Simão foi indo até encontrar o cavallo. Montou, e esperou os dois inalteraveis guardas que o seguiam a passo vagaroso. Maravilhara-os o subito desapparecimento dos criados de Balthazar, e recearam-se de alguma espera fóra da cidade. O ferrador conhecia o atalho que podia levar os da emboscada ao caminho, e revelou o seu receio a Simão, dizendo-lhe que picasse a toda a brida, que elle e o cunhado lá iriam ter. O academico recebeu com enfado a advertencia, admoestando-os a que o não tivessem em tão vil preço. E acintemente soffreou as rédeas, para não forçar os homens a aligeirar o passo.
—Vá como quizer—disse mestre João—que nós vamos por fóra do caminho.

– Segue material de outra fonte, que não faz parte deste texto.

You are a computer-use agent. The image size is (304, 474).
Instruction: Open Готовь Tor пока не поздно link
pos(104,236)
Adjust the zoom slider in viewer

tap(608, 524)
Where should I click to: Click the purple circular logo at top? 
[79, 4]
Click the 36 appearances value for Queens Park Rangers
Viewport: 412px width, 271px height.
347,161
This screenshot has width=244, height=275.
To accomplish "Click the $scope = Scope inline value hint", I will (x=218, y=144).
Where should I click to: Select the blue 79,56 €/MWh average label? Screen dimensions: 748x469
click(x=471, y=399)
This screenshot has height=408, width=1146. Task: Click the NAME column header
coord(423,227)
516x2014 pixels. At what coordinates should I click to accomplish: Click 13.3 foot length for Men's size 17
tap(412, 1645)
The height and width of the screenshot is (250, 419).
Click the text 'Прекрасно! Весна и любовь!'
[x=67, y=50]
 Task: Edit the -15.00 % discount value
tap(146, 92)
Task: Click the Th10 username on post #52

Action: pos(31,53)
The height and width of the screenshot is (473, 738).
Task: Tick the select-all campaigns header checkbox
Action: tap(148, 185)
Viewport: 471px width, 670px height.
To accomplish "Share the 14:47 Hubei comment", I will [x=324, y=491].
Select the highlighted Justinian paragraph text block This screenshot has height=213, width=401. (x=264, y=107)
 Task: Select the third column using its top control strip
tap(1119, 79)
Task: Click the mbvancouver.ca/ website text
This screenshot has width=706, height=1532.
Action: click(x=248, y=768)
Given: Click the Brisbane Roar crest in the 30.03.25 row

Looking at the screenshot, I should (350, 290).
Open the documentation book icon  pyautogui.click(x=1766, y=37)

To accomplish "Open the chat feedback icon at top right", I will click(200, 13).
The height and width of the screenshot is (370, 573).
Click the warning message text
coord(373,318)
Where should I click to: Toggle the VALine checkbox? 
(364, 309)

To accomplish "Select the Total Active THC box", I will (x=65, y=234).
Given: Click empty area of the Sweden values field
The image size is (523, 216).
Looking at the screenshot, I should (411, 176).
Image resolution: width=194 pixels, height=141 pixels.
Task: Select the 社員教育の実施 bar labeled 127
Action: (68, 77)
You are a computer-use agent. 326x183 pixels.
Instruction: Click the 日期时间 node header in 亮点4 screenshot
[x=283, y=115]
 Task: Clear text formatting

E subiram a uma rampa de olivaes, para tornarem a descer encubertos por moitas de giestas, cozendo-se aos torcicolos d'uma parede parallela com a estrada.
—O atalho vai acolá onde a serra faz aquelle cotovêllo—disse o ferrador ao cunhado—hão de alli passar, ou já passaram. A estrada vai mesmo na quebrada d'aquelle outeirinho. Os homens é d'alli que lhe vão atirar, encobertos pelos sobreiros. Vamos depressa…
E um pouco descobertos, e outro curvados á sombra das devêzas, chegaram a um vallado d'onde ouviram os passos dos dois homens que atravessavam o pontilhão de um córrego.
—Já não vamos a tempo—disse afflicto o João da Cruz—os homens vão atirar-lhe, porque o cavallo trupa cá muito atraz.
E corriam já sem temor de serem vistos, porque os outros tinham dobrado o outeiro, em cujo valle corria a estrada.
—Os homens vão atirar-lhe…—disse o ferrador.
—Gritemos d'aqui ao doutor que não vá p'ra diante.